• _Work required_
Can you convert the entries between the lines holding "This screenshot has" and "[x=34, y=111]", inclusive, into a two-column CSV with the headers instruction and coordinates? Give one row per entry, with each value in a single quoted field and any line breaks replaced by spaces, and leave the pictures out.

• _Record extracts_
--- --- ---

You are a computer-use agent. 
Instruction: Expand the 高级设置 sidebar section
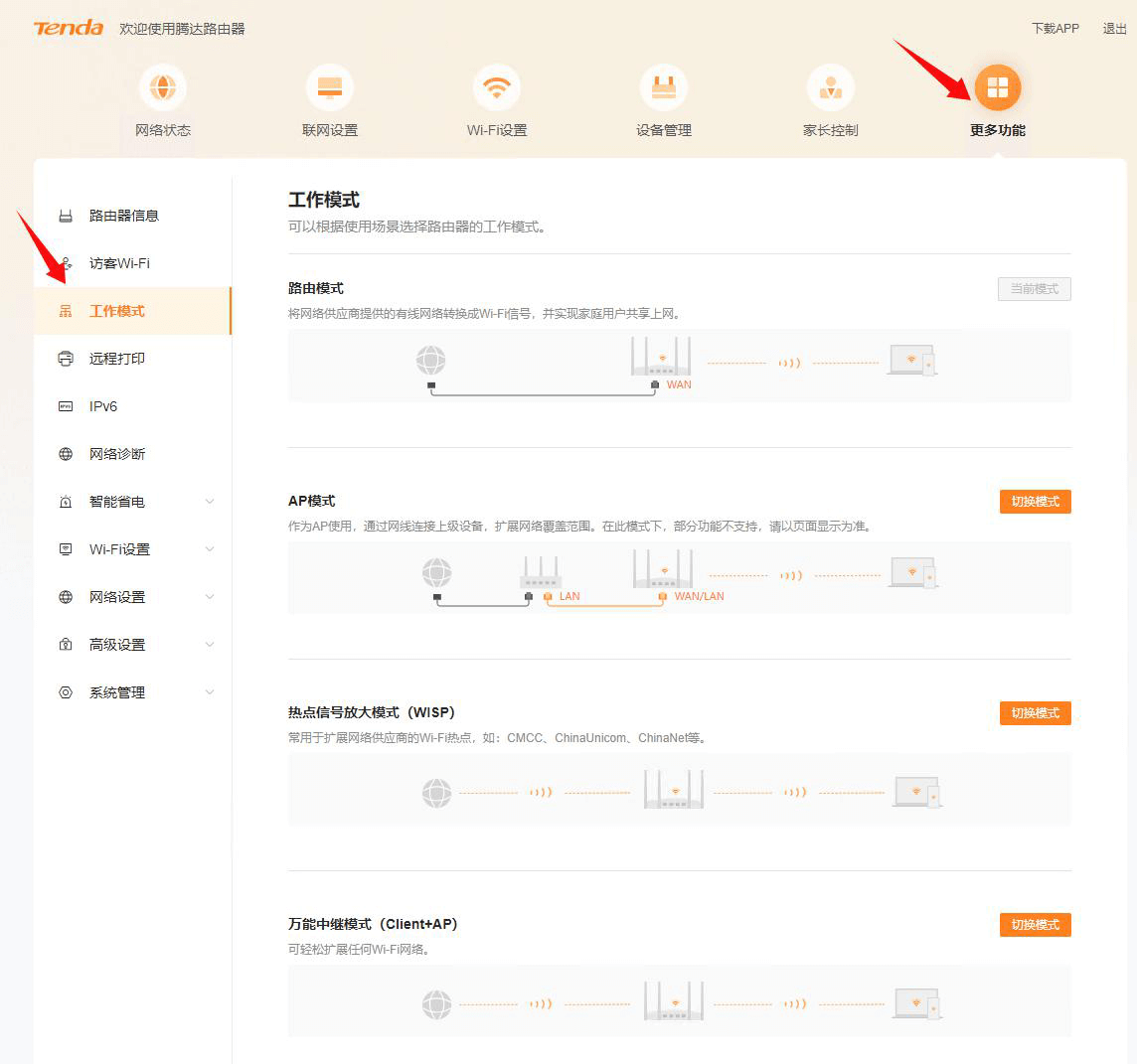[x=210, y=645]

--- --- ---

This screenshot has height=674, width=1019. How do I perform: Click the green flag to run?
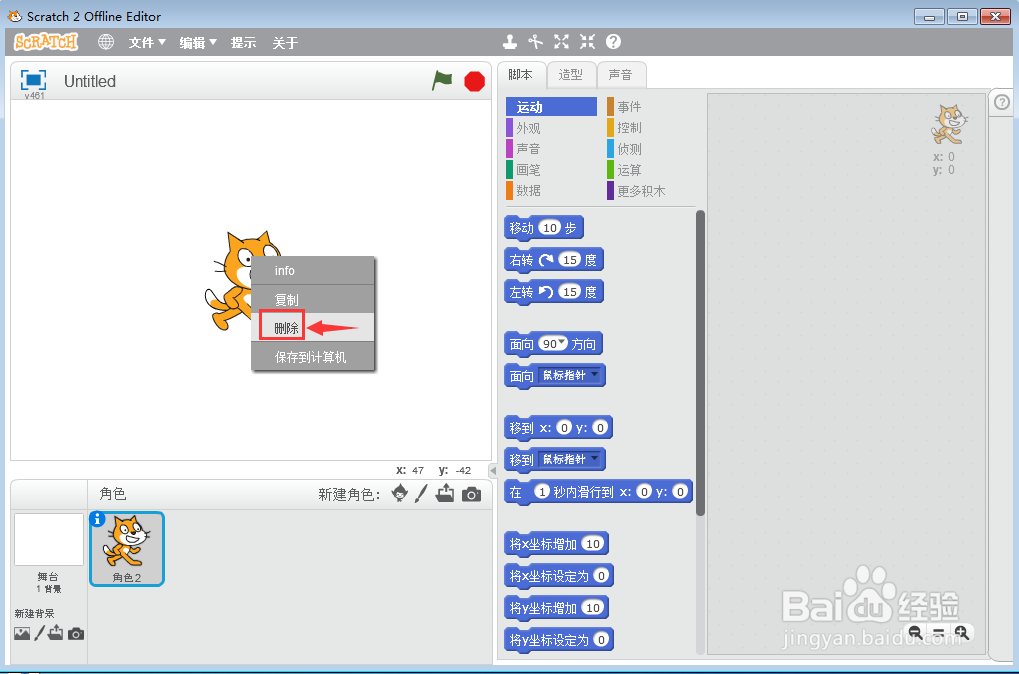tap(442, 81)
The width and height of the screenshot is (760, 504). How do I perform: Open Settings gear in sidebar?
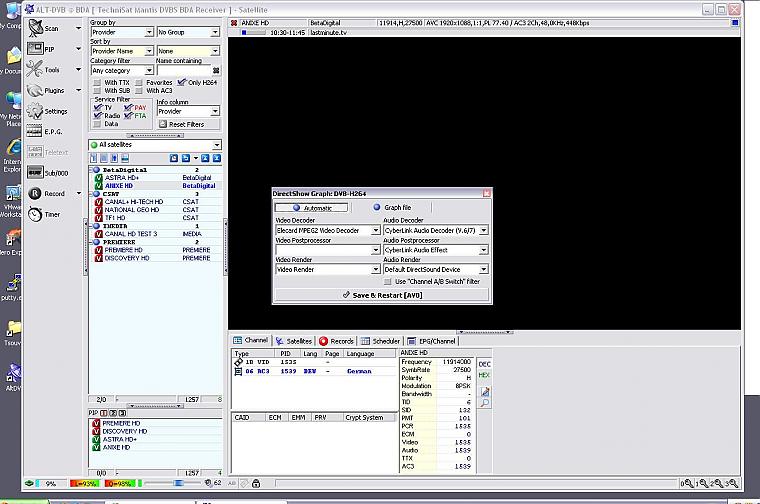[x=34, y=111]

--- --- ---

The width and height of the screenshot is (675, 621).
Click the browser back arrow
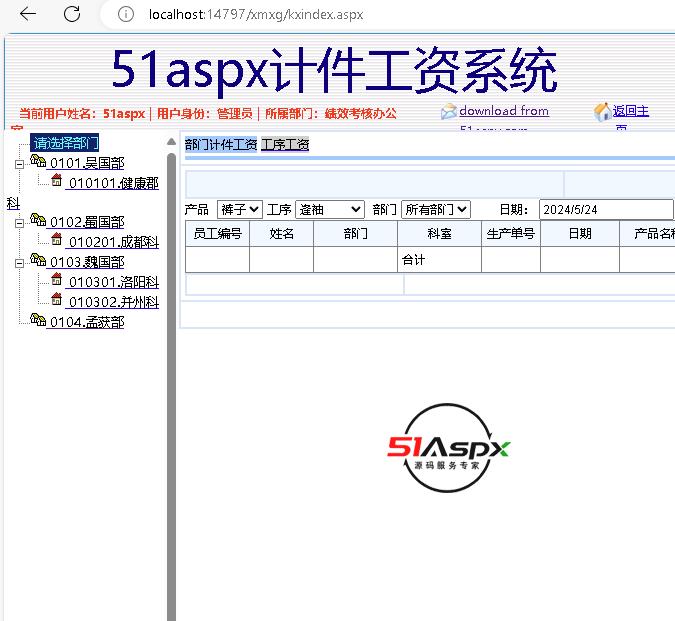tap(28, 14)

--- --- ---

• _Completed task_
instruction,coordinates
"This screenshot has height=674, width=1019. How do I perform: Click the green flag to run?","tap(442, 81)"
"The width and height of the screenshot is (760, 504). How do I perform: Open Settings gear in sidebar?","[x=34, y=111]"